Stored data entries
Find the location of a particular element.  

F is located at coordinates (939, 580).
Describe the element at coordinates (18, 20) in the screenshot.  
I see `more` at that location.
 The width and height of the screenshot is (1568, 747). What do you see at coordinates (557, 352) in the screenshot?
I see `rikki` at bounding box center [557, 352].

Work to complete >> Return, unchanged, the rows from the line containing "Describe the element" through the end of the rows.

Correct output >>
Describe the element at coordinates (18, 20) in the screenshot.  
I see `more` at that location.
 The width and height of the screenshot is (1568, 747). What do you see at coordinates (557, 352) in the screenshot?
I see `rikki` at bounding box center [557, 352].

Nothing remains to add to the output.